=== Extrait du document ===
La loi sur le numérique et le libre accès

Je profite de l’annonce officielle de la proposition de loi sur le numérique pour relancer ce carnet de recherche (temporairement interrompu pour cause de… fin de thèse). Au terme d’une gestation tortueuse, un texte stabilisé vient d’atterrir sur une forme de “wikipédia” législatif. La plate-forme contributive République numérique permet à tout un chacun de proposer des articles ou d’amender les articles proposés. En tant que wikipédien averti, l’opération m’est plutôt sympathique. En tant que wikipédien averti, j’espère juste qu’elle ne finira pas comme de nombreuses prises de décision de Wikipédia (i. e. l’équivalent d’un roman de deux cent pages de discussion pour aboutir à pas grand chose). La démocratie collaborative est sans doute le pire des systèmes à l’exclusion de tous les autres (dont la démocratie représentative) : si nous n’avons rien de mieux à l’heure actuelle, ce n’est pas pour autant une panacée.

La loi touche à de nombreux aspects des usages numériques (notamment l’open data, qui se taille la part du lion). Je vais ici me focaliser sur mon thème de prédilection : le libre accès. En apparence, tout est réglé dans l’art. 9 sur le libre accès aux publications scientifiques de la recherche publique. En réalité, ce n’est là que le morceau d’un puzzle plus vaste.

L'art. 9 sur le libre accès dans la plate-forme Republique Numérique
L’art. 9 sur le libre accès dans la plate-forme Republique Numérique

L’affirmation d’un grand principe : le domaine public informationnel

Par-delà les nombreuses pressions qui se sont agitées en coulisse sur le projet de loi, et qui ont tout particulièrement ciblé l’art. 9, un acquis capital a été préservé : la définition positive d’un domaine public informationnel. Elle est formalisée en ces termes dans l’art. 8 :

Les choses qui composent le domaine commun informationnel sont des choses communes au sens de l’article 714 du Code civil. Elles ne peuvent, en tant que tels, faire l’objet d’une exclusivité, ni d’une restriction de l’usage commun à tous, autre que l’exercice du droit moral.

Le périmètre de ce domaine commun informationnel intègre les “objets” suivants. Il s’apparente à un miroir inversé du code de la propriété intellectuelle en explicitant les conditions à partir desquelles les productions intellectuelles sont exemptées de toute protection.

  1. Les informations, faits ou idées : il s’agit ici des “significations” distinctes d’une expression originale (par exemple, on pourrait reformuler toutes les idées exprimées dans ce billet, sans attenter à aucun droit d’auteur) ou exprimées sous une forme a priori non originale (par exemple, un énoncé procédural du style “L’action de telle entreprise est cotée à telle valeur”). En apparence, tout ceci ne relève évidemment pas du droit d’auteur. En pratique, c’est beaucoup moins simple depuis une vingtaine d’années. L’Union européenne a reconnu un “droit des bases de données”, intégré depuis dans le code du droit d’auteur français. Tout “producteur” d’une base de donnée peut restreindre les reprises “substantielles” d’une base, même lorsqu’elle ne peut être considérée comme une création originale. Ce droit, qui s’intègre difficilement dans la terminologie générale du droit d’auteur à la française (il est question d’un “producteur” et non plus d’un “auteur” et le critère fondamental d’originalité passe à la trappe) a permis de justifier de nombreuses dérives. À l’image d’Elsevier, les grands éditeurs scientifiques tentent de revendiquer un “droit d’auteur” sur l’information brute en arguant d’une interprétation extensive du droit des bases de données (il est très difficile de déterminer où commence une reprise “substantielle”). Ces prétentions sont consolidées par l’absence de statut juridique clair et explicite pour les informations. Les projets scientifiques ou communautaires compilant des données sont confrontées à une grande insécurité juridique.

=== Consignes ===
A. Pourriez-vous reproduire à l’identique le passage de l’extrait sur la loi numérique et le libre accès qui va de « La loi touche » jusqu’à « puzzle plus vaste. » ?
B. Pouvez-vous fournir la suite de l’extrait sur la loi numérique et le libre accès, à partir de l’endroit où il s’interrompt ?

=== Contenu des données ===
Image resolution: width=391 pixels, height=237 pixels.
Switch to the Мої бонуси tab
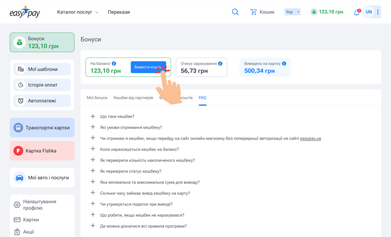tap(97, 98)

=== Réponses ===
A.
La loi touche à de nombreux aspects des usages numériques (notamment l’open data, qui se taille la part du lion). Je vais ici me focaliser sur mon thème de prédilection : le libre accès. En apparence, tout est réglé dans l’art. 9 sur le libre accès aux publications scientifiques de la recherche publique. En réalité, ce n’est là que le morceau d’un puzzle plus vaste.

B.
  2. Les créations de l’esprit dont toutes les formes de protections ont expirées. À nouveau, il s’agit ici d’asséner une évidence, voire une tautologie (tout ce qui n’est pas protégé… n’est pas protégé). À nouveau, ce rappel est loin d’être inutile. Les protections indues apposées au domaine public des œuvres (aussi qualifiées de copyfraud) sont monnaie courantes. Des institutions publiques prestigieuses s’y livrent sans ménagement : comme le rappelais dans un article pour Rue89, le Musée d’Orsay multiplie les mentions “© Orsay” sous des reproductions d’œuvres du XIXe siècle ; Gallica requiert l’acceptation de conditions de réutilisation non commerciales avant tout téléchargement. Les utilisateurs expérimentés ne se laissent pas impressionner : Wikisource ou Commons reprennent couramment des publications diffusées par Gallica ou Orsay. Il n’en va pas de même pour les lecteurs ou amateurs occasionnels, qui en viennent à restreindre leurs usages faute de déceler les chausses-trappes de ces incantations juridiques. L’invocation de l’art. 8 permettrait d’expliciter l’illégalité des copyfraud. Même si aucune mesure de rétorsion précises ne sont prévues, une institution pourrait sans doute, sur cette base, être contrainte de revoir sa politique.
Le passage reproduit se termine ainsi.